◆ **Text for analysis**
Some banks too have started to realize that micro-enterprises can be valuable customers for financial services, both as depositors and borrowers. These banks may employ field agents to collect savings and loan repayments; these agents can also help their customers save more and repay more reliably, by providing basic management and business advice along with financial services. Municipal inspectors have traditionally harassed micro-enterprises, but local authorities are now starting to appreciate that informal-sector business activities provide both employment and important local services to the public. It is easier for inspectors to enforce health, safety or location regulations if they are able to offer management advice while carrying out their primary responsibilities.

Voluntary organizations working with the poor used primarily to provide welfare services such as elementary education and basic health care, but many of them are now starting to help people to increase their incomes through self-help and entrepreneurship. Community development staff and social workers are turning into bankers and consultants to micro-enterprises; they too offer an indirect route through which a specialist consultant can reach the owners of micro-enterprises.

Indirect management and business consulting, as described above, is clearly very different from direct selling of business advice. A consultant may be asked to advise and assist such organizations in their work with micro-enterprises, and to train their field workers in consulting and counselling skills. In other cases, it may be appropriate to suggest involvement of this kind to a larger client company as a way of increasing the effectiveness of field representatives, or possibly as part of the client’s efforts to contribute to social development and enhance its image in the community. In these cases, the management consultant will have to assess the weaknesses and needs of the micro-enterprises with which his or her client is involved, and then suggest and demonstrate simple techniques for providing onsite management advice which can easily be taught to non-specialists.

In conclusion, it should be clear from the above that consulting for microenterprises is very different from consulting for large and even small businesses in the formal sector, both in the nature of the work itself and in the channels through which it may be necessary to reach the clients. Consultants should never fall into the trap of believing that such work is simple or beneath his or her attention, or not worth doing at all. Even though the management techniques that are needed may be very simple, the tasks of diagnosis and communication are difficult. The task is even more complex when the consultant has to reach micro-entrepreneurs indirectly, through field agents such as sales representatives or social workers who may have little or no management knowledge and perhaps misgivings about business in general.

The task is, however, well worth attempting. The number of people working in micro-enterprises is vast and their problems are often so serious as to affect the very survival of themselves and their families. For people as poor as most microenterprise operators, even a modest increase in income can significantly improve their whole lifestyle: there are few areas where management and business consulting can have such a significant impact on the welfare of so many people.

◆ **Action item**
Please copy the part of the passage on consulting for micro-enterprises starting with "In conclusion, it" and going on through "business in general.".

◆ **Provided material**
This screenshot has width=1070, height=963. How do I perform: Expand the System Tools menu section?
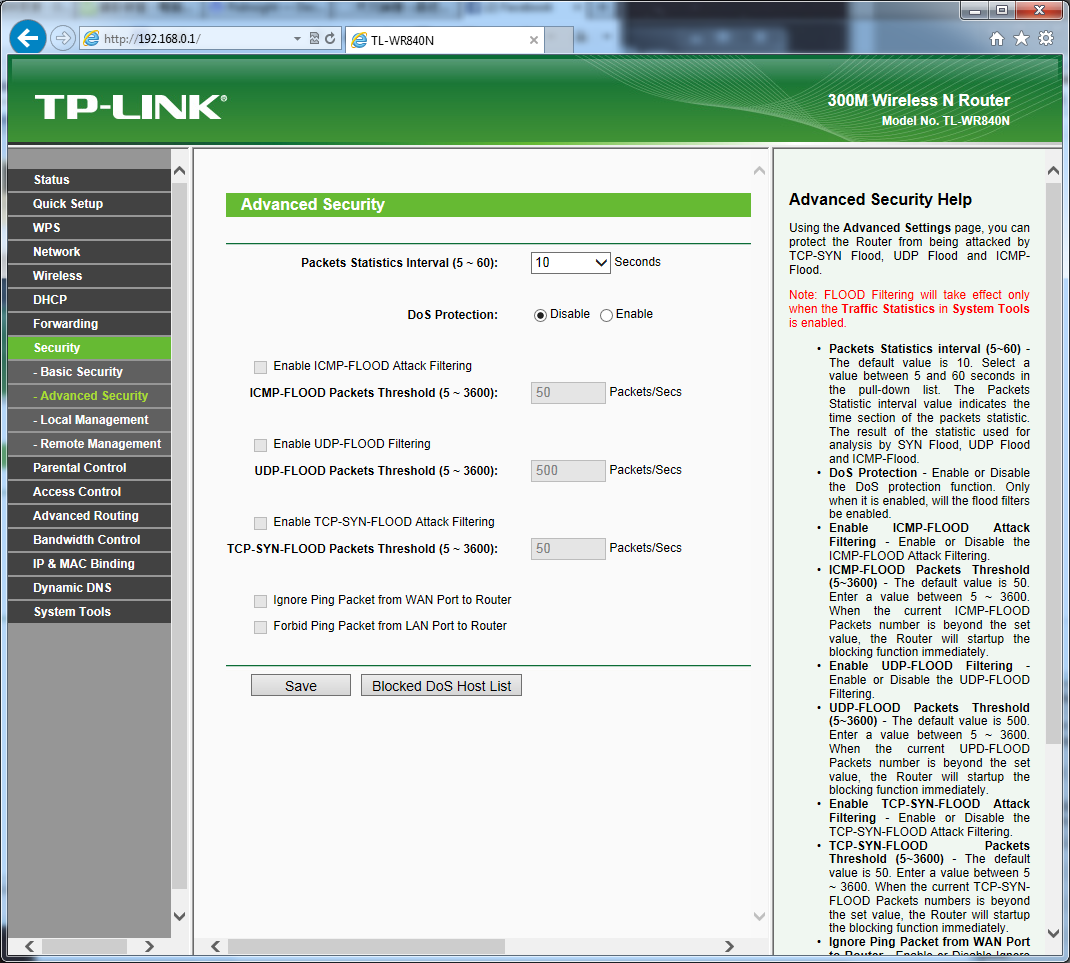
...
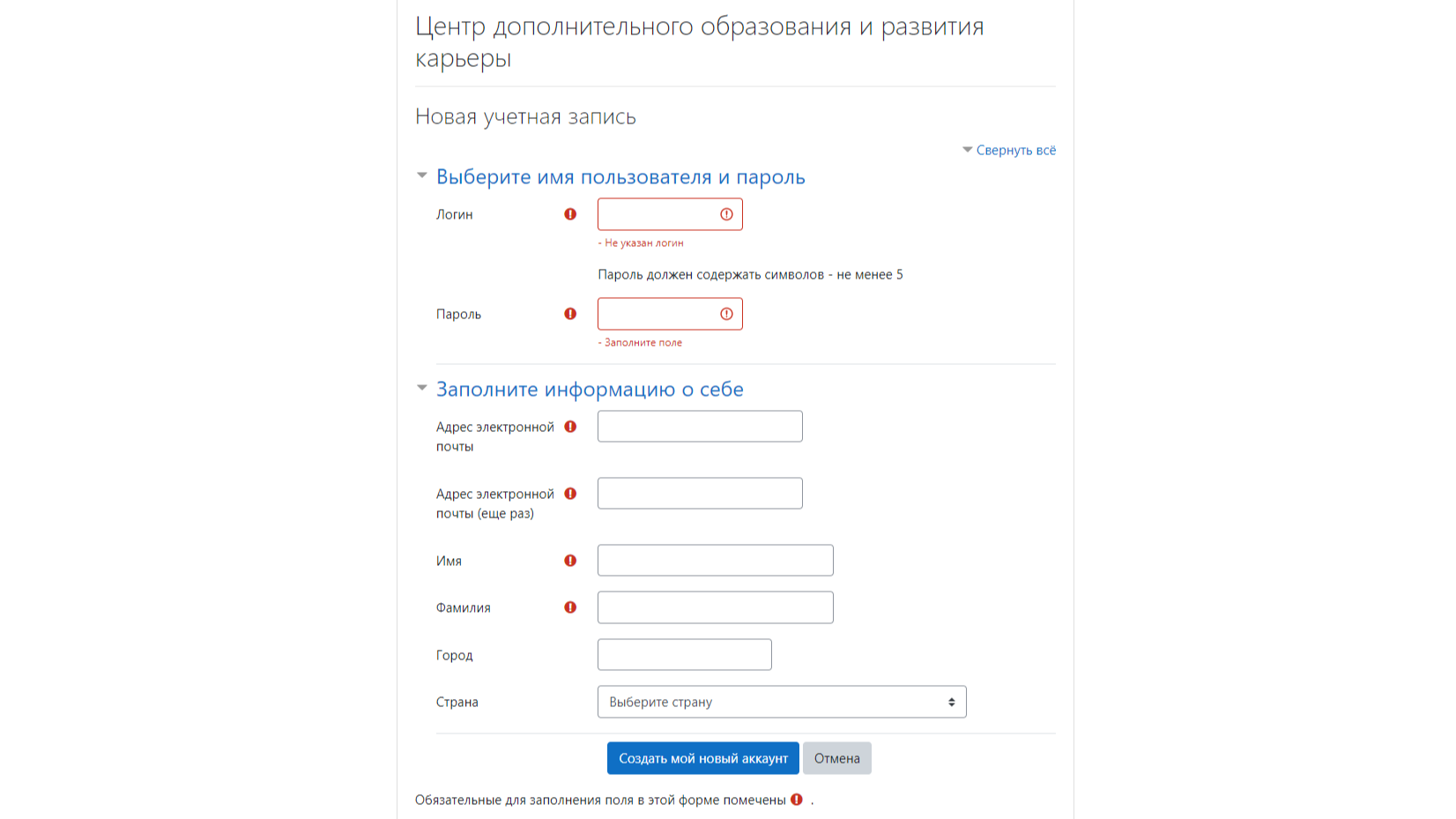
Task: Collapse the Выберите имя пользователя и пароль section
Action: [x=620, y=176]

◆ **Written solution**
In conclusion, it should be clear from the above that consulting for microenterprises is very different from consulting for large and even small businesses in the formal sector, both in the nature of the work itself and in the channels through which it may be necessary to reach the clients. Consultants should never fall into the trap of believing that such work is simple or beneath his or her attention, or not worth doing at all. Even though the management techniques that are needed may be very simple, the tasks of diagnosis and communication are difficult. The task is even more complex when the consultant has to reach micro-entrepreneurs indirectly, through field agents such as sales representatives or social workers who may have little or no management knowledge and perhaps misgivings about business in general.